Photo: OPFOR Sgt. Eric Vaerla of the 181st Infantry Brigade aims his AK-47 rifle at an approaching group of U.S. Soldiers entering a simulated village at a Fort McCoy training range. (Photo by Tom Michele)
OPFOR Sgt. Erick Vaerla of the 181st Infantry Brigade aims his AK-47 rifle at an approaching group of U.S. Soldiers entering a simulated village at a Fort McCoy training range. 
(Photo by Tom Michele)

      "We provide the best realistic training, with an eye on safety," Vaerla said. He noted opposing forces (OPFOR) Soldiers are teachers, "We give the trainees the knowledge, tools, keys and skills to survive."

      Vaerla and several of his compatriots with OPFOR Company, 2nd Battalion, 411th Regiment, 181st Infantry Brigade, told some of the tales of war at Fort McCoy.

      War they helped create. The "Opposing Forces" Company -- 30 Soldiers, all combat veterans with at least one, some with three tours of duty in Operations Iraqi Freedom, Enduring Freedom, or Panama or Kosovo -- is headquartered in building 2012.

      But they spend almost all of their time at the dozen or so small villages on Fort McCoy ranges. And in any brush cluster, mound of dirt or tree line along a road.

      It is from these "headquarters" the OPFOR Soldiers wage war on Soldiers going through training at the middle of the Army installation in Wisconsin.

      Vaerla said U.S. Soldiers learned the hard way as the conflicts in Southcentral Asia evolved. "You never know what or who is on the other side of the door you are about to kick in, whether it is someone's father or if it is an insurgent. You are a split second away from your own death."

      Vaerla said Soldiers in the OPFOR Company at Fort McCoy "emphasize 'getting outside of the box' because the enemy has all of our training and operations manuals. So, we modify ourselves to what is in a specific theater and what works for us in that theater."

      The OPFOR Soldier, who normally wears civilian clothes on the Fort McCoy battlefield, said OPFOR trains Soldiers to survive and return to the United States.

      "The Soldiers in OPFOR learned as we made mistakes in the real theaters of operations, and we train Soldiers now so they don't make the same mistakes of our predecessors," Vaerla said.

      Maj. Robert Frias, officer in charge of the OPFOR Company, said the company was formed in November 2007 and is under the command of the 181st Infantry Brigade. Frias, a member of the Minnesota Army National Guard, volunteered for the McCoy OPFOR situation after he had spent one year in Afghanistan.

      "It's an awesome responsibility to train for war," Frias said. "Our company's Soldiers are all Operation Warrior Trainers. We have very experienced and well-trained Soldiers. They are unique in that they go out and mirror what the war zone looks like. They go out with equipment to best perform the mission. We want to send a Soldier out of here with better knowledge than when they came."

      Frias noted his crew conducts training pertinent to the location Soldiers will be going to, as Iraq is different than Afghanistan.            

      Training is tailored for each branch and military occupational specialty.

      The OPFOR team gets much of their direction from the OCTs (observer controller trainers), to the particular mission the training Soldiers will be going through at Forward Operating Base (FOB) Freedom, or FOB Liberty, and the ranges surrounding the FOBs.
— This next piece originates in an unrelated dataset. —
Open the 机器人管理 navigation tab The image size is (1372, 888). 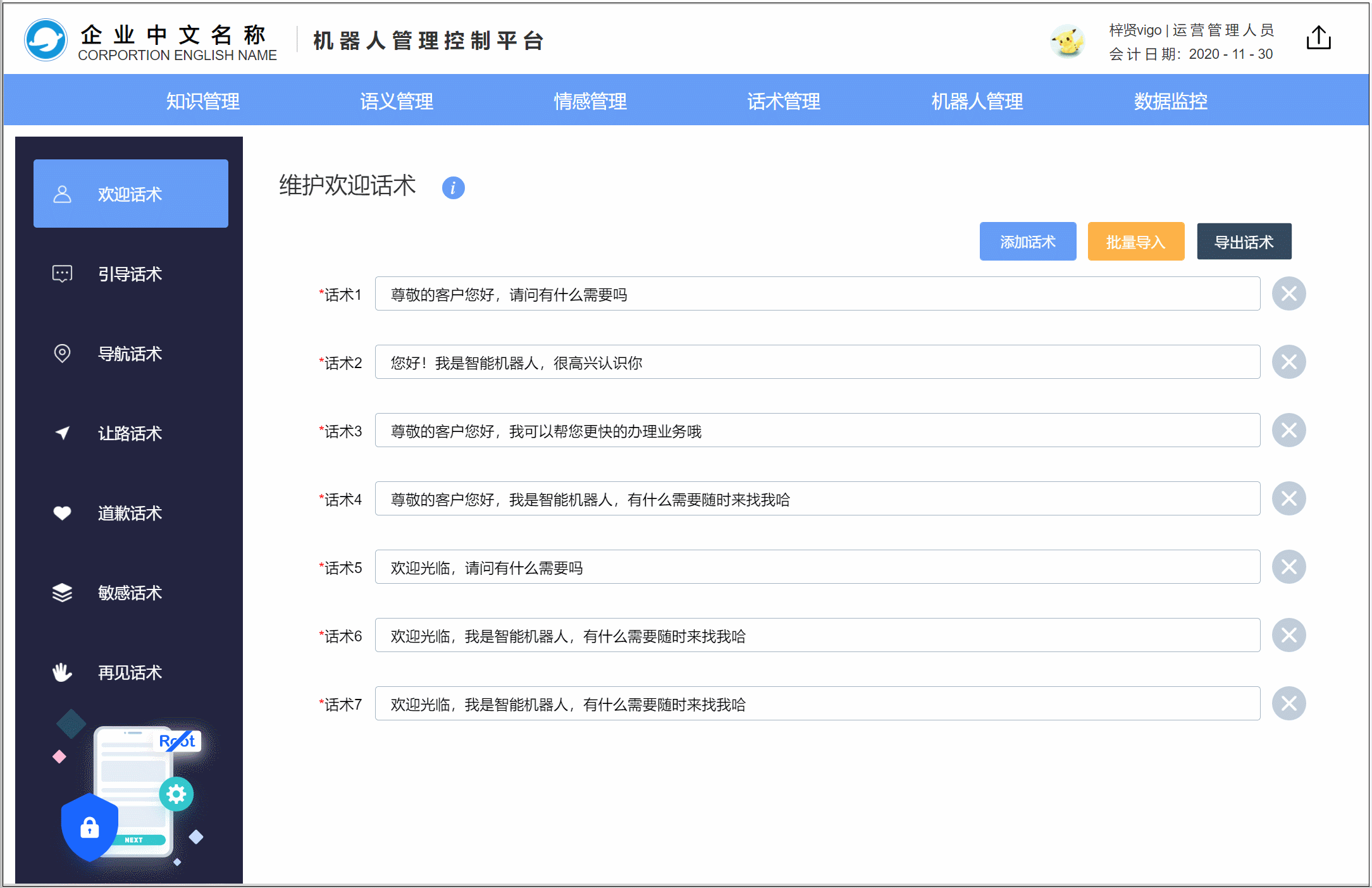(x=977, y=101)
      "We are one of the most important and valuable tools to provide mobilizing Soldiers," OPFOR Sgt. Matthew Eads said. "We promote and foster growth for the mobilizing Soldier so they will become stronger as a team."

      OPFOR team members know and appreciate the seriousness of their part in the training scene. "Every one of us on the team has lost a friend in combat," Sgt. Ronnie Petty said.

      OPFOR Sgt. Thomas Hageman said, "We are the 'Practice Team' for training Soldiers to try out and see who will handle the stress and who will not."

      To add even more realism to the training experience, OPFOR Soldiers often work alongside civilians on the battlefield (COBs) who role play civilians, "pedestrians" sort of, village folk walking in their own village, going about their own business of life. COBs are hired through a contract with the Army.

(Michele is a public affairs specialist for Eagle Systems and Services Inc., contractor for CONUS Support Base Services.)